Supplied entries:
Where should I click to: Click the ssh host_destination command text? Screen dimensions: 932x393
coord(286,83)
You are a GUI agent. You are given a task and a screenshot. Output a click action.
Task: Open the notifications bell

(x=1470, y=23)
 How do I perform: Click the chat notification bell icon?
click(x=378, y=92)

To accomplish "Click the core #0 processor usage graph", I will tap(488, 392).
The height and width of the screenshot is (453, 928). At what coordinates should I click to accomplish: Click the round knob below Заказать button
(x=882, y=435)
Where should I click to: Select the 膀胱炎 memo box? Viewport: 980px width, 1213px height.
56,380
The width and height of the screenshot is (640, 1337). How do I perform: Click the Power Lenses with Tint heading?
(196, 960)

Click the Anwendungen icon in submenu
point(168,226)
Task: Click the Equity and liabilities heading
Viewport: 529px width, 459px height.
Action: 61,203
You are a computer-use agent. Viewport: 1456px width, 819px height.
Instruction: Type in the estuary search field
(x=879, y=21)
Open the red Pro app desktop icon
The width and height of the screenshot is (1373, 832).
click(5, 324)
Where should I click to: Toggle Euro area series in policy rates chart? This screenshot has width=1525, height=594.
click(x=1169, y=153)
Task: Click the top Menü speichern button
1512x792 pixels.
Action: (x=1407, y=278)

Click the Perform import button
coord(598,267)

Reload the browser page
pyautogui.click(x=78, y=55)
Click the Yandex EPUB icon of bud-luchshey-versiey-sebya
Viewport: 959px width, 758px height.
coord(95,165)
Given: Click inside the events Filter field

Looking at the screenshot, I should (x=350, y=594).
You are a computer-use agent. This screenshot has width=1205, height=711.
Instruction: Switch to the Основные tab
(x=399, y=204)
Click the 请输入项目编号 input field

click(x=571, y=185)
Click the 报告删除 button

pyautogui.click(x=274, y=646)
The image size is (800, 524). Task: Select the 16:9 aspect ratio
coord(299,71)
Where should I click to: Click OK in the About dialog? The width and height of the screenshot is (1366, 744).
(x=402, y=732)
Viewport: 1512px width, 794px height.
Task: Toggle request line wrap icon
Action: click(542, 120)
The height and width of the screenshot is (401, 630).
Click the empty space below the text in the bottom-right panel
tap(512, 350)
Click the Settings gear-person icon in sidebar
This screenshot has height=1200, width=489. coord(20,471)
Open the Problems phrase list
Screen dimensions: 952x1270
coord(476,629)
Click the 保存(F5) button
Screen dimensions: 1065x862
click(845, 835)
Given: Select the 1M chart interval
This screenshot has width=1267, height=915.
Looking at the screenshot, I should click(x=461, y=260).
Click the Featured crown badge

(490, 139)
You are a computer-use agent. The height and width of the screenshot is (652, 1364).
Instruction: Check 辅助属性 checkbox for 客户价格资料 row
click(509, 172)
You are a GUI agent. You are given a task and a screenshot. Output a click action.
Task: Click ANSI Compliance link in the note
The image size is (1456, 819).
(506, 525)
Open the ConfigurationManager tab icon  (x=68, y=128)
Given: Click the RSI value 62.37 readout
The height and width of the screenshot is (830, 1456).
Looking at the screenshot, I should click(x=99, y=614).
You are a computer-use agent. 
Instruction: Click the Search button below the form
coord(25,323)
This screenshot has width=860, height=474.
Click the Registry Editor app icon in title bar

Brief: Reproduce every one of the records above verbatim, line for line.

Exercise solution:
Where should I click to: Click the ssh host_destination command text? Screen dimensions: 932x393
coord(286,83)
You are a GUI agent. You are given a task and a screenshot. Output a click action.
Task: Open the notifications bell

(x=1470, y=23)
 How do I perform: Click the chat notification bell icon?
click(x=378, y=92)

To accomplish "Click the core #0 processor usage graph", I will tap(488, 392).
The height and width of the screenshot is (453, 928). At what coordinates should I click to accomplish: Click the round knob below Заказать button
(x=882, y=435)
Where should I click to: Select the 膀胱炎 memo box? Viewport: 980px width, 1213px height.
56,380
The width and height of the screenshot is (640, 1337). How do I perform: Click the Power Lenses with Tint heading?
(196, 960)

Click the Anwendungen icon in submenu
point(168,226)
Task: Click the Equity and liabilities heading
Viewport: 529px width, 459px height.
Action: 61,203
You are a computer-use agent. Viewport: 1456px width, 819px height.
Instruction: Type in the estuary search field
(x=879, y=21)
Open the red Pro app desktop icon
The width and height of the screenshot is (1373, 832).
click(5, 324)
Where should I click to: Toggle Euro area series in policy rates chart? This screenshot has width=1525, height=594.
click(x=1169, y=153)
Task: Click the top Menü speichern button
1512x792 pixels.
Action: (x=1407, y=278)

Click the Perform import button
coord(598,267)

Reload the browser page
pyautogui.click(x=78, y=55)
Click the Yandex EPUB icon of bud-luchshey-versiey-sebya
Viewport: 959px width, 758px height.
coord(95,165)
Given: Click inside the events Filter field

Looking at the screenshot, I should (x=350, y=594).
You are a computer-use agent. This screenshot has width=1205, height=711.
Instruction: Switch to the Основные tab
(x=399, y=204)
Click the 请输入项目编号 input field

click(x=571, y=185)
Click the 报告删除 button

pyautogui.click(x=274, y=646)
The image size is (800, 524). Task: Select the 16:9 aspect ratio
coord(299,71)
Where should I click to: Click OK in the About dialog? The width and height of the screenshot is (1366, 744).
(x=402, y=732)
Viewport: 1512px width, 794px height.
Task: Toggle request line wrap icon
Action: click(542, 120)
The height and width of the screenshot is (401, 630).
Click the empty space below the text in the bottom-right panel
tap(512, 350)
Click the Settings gear-person icon in sidebar
This screenshot has height=1200, width=489. coord(20,471)
Open the Problems phrase list
Screen dimensions: 952x1270
coord(476,629)
Click the 保存(F5) button
Screen dimensions: 1065x862
click(845, 835)
Given: Select the 1M chart interval
This screenshot has width=1267, height=915.
Looking at the screenshot, I should click(x=461, y=260).
Click the Featured crown badge

(490, 139)
You are a computer-use agent. The height and width of the screenshot is (652, 1364).
Instruction: Check 辅助属性 checkbox for 客户价格资料 row
click(509, 172)
You are a GUI agent. You are given a task and a screenshot. Output a click action.
Task: Click ANSI Compliance link in the note
The image size is (1456, 819).
(506, 525)
Open the ConfigurationManager tab icon  (x=68, y=128)
Given: Click the RSI value 62.37 readout
The height and width of the screenshot is (830, 1456).
Looking at the screenshot, I should click(x=99, y=614).
You are a computer-use agent. 
Instruction: Click the Search button below the form
coord(25,323)
This screenshot has width=860, height=474.
Click the Registry Editor app icon in title bar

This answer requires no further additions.